This coming Friday one of the most talked about movies to come along in years will debut in the form of a documentary: Bully. What makes its premiere even more interesting is the recent reversal of its rating from R to PG-13 by the Motion Picture Association of America. This action was spurred by an online petition on Change.org, generating more than 500,000 supporters, undertaken by a Ann Arbor high school student, Katy Butler, herself a one-time victim of bullying.
The rating change assures a wider audience, including school-age individuals – those most likely to perpetuate or be affected by bullying. In fact, according to the U.S. Department of Education 13 million American kids are bullied each year. It is a tragedy and one thankfully being dealt with seriously and with no tolerance, from classrooms to the halls of Congress. At ages where peer pressure and a desire for acceptance are at their highest levels, the isolation, stress and shame of being bullied experienced by kids often ill equipped to handle it can have dire consequences. All too often, in fact, we hear of suicides and Columbine type reprisals.
Governor Rick Snyder has admitted to being bullied and, as I watched the trailer to the movie, the image of a school bus brought back memories for me as well. In switching from Catholic to public school in 9th grade, I suddenly found myself in a new school, district and environment where I knew no one. My first day, in fact, I stood on the wrong corner for the bus which subsequently passed me by with a vehicle full of taunting kids. Arriving at school via my parents, I experienced more of the same and what would become several months of unpleasantness – including merciless teasing, being stolen from and physical duress, including being stabbed with a screwdriver. I still bear the scar.
While the experience was terrible at the time, it made me a better person – not only able to “turn the other cheek” but also to stick up for myself when things went too far. In years to come I would intervene where I would see others being bullied – even when it meant putting myself in harm’s way.

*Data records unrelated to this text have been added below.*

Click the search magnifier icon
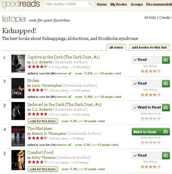 point(90,4)
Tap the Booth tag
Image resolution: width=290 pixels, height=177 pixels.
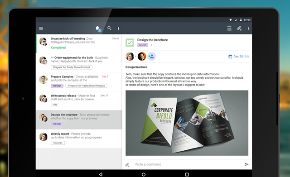143,45
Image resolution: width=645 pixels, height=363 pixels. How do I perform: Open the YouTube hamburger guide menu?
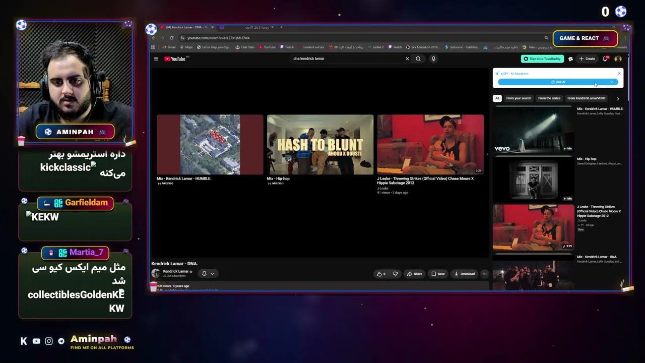pyautogui.click(x=156, y=59)
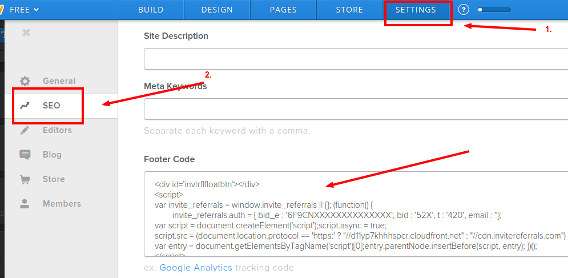Click inside the Footer Code textarea

tap(354, 215)
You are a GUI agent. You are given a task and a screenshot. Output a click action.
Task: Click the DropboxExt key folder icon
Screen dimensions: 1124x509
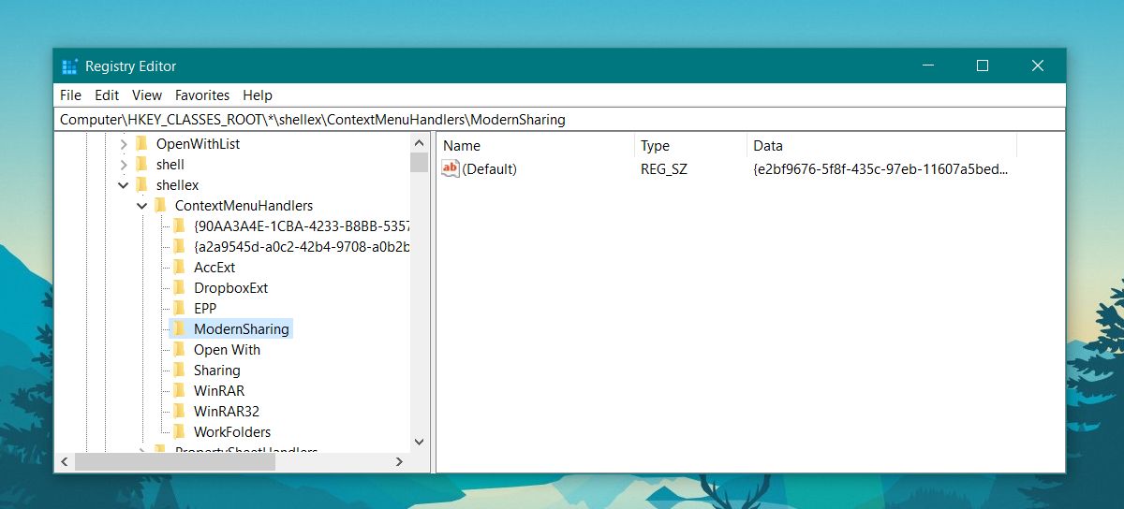click(179, 288)
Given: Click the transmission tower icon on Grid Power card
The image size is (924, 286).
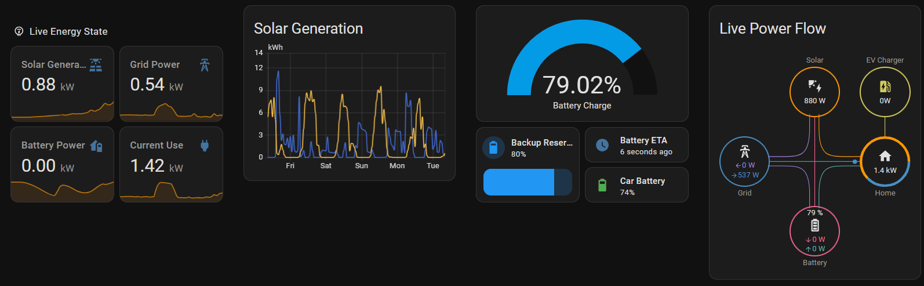Looking at the screenshot, I should [x=205, y=65].
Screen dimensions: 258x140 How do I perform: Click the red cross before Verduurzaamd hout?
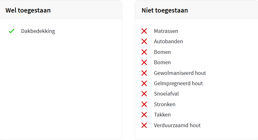click(144, 125)

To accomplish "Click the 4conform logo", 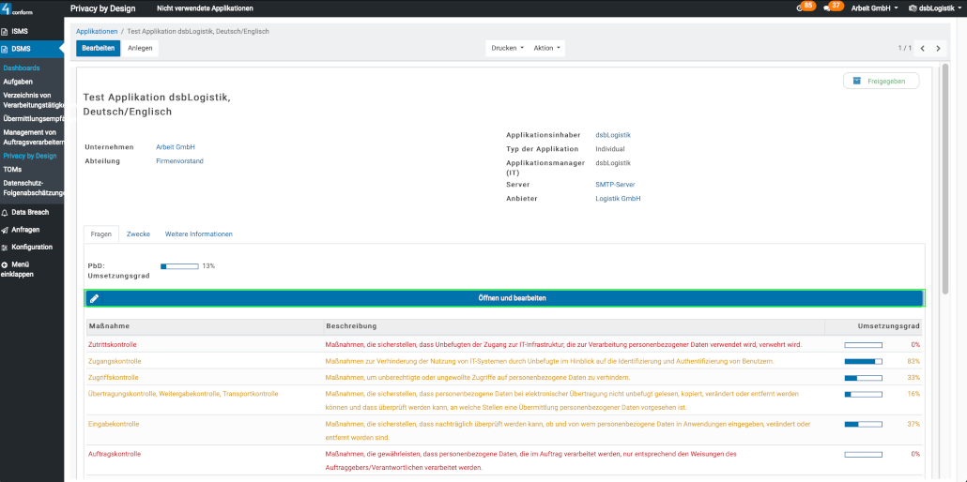I will point(20,10).
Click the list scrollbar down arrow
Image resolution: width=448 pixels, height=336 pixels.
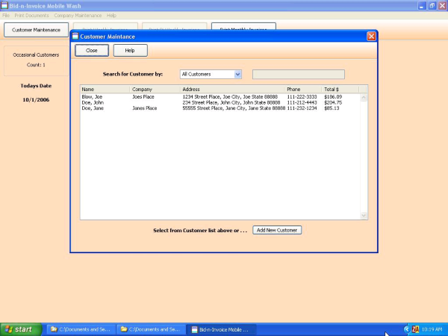coord(364,216)

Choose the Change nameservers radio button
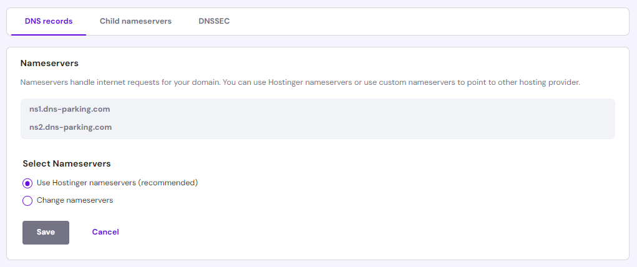[27, 201]
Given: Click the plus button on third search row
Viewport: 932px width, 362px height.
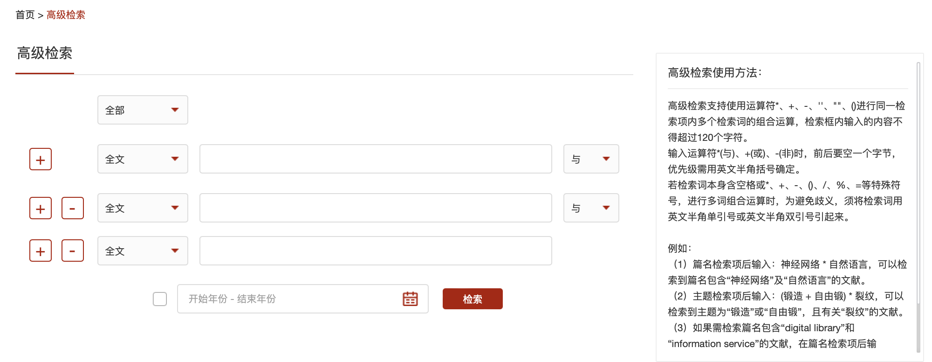Looking at the screenshot, I should [x=41, y=251].
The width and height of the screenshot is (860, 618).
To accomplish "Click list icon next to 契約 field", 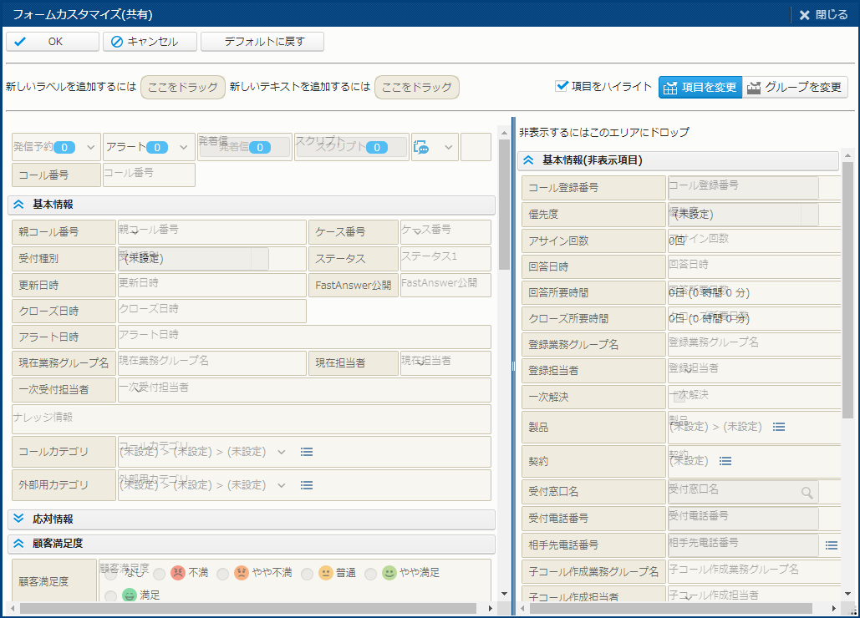I will coord(725,461).
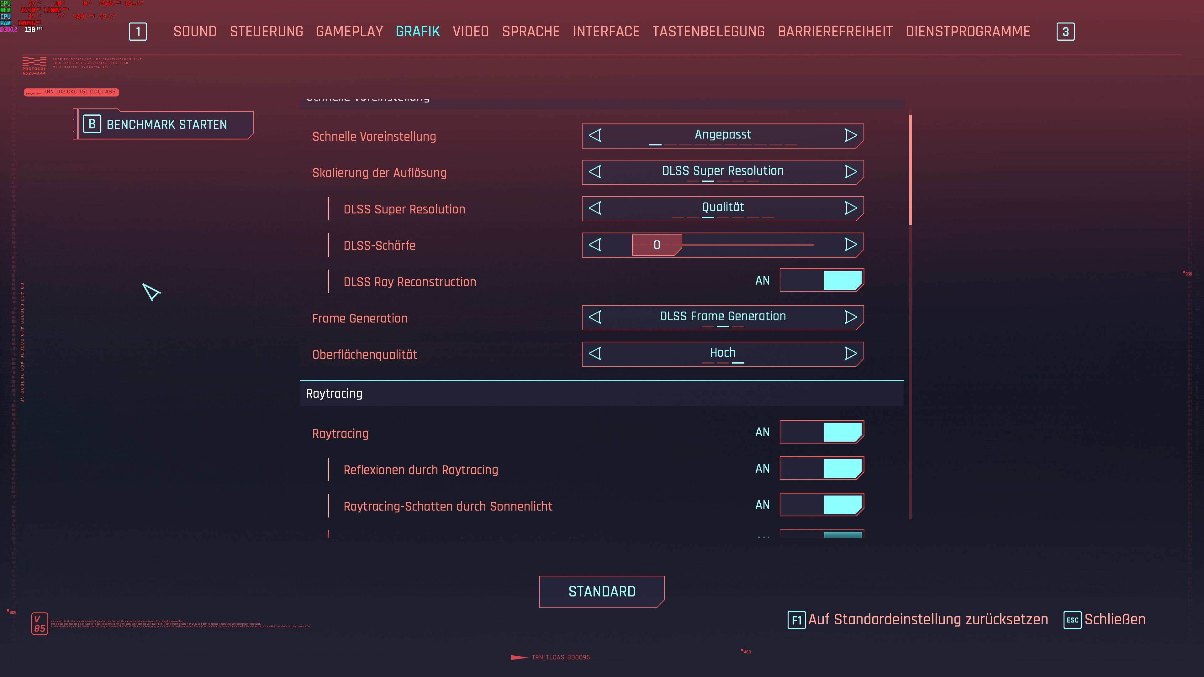Open the TASTENBELEGUNG tab
This screenshot has width=1204, height=677.
(708, 32)
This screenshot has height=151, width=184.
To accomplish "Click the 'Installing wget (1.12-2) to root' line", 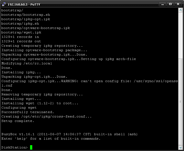I will click(40, 103).

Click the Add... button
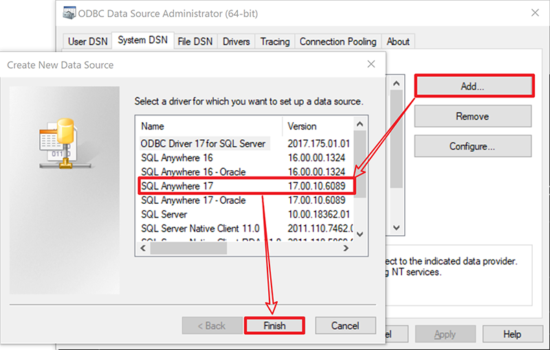coord(473,86)
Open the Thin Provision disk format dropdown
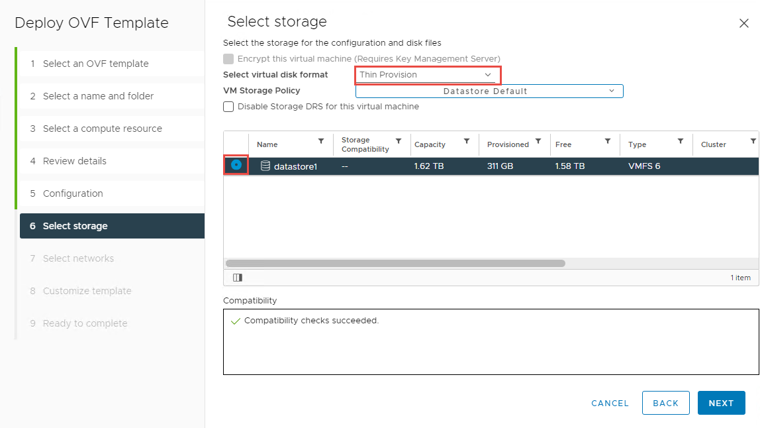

Though I don’t know exactly what Bully will ultimately portray or teach, I am hopeful it will open eyes and minds – showing that we are all people with feelings; that no one is any better than anyone else; that, as my mom used to say to me as we would pass someone less fortunate: There but for the grace of God go I. To be sure, there are enough hardships in life. Why do some insist on making things more difficult for others?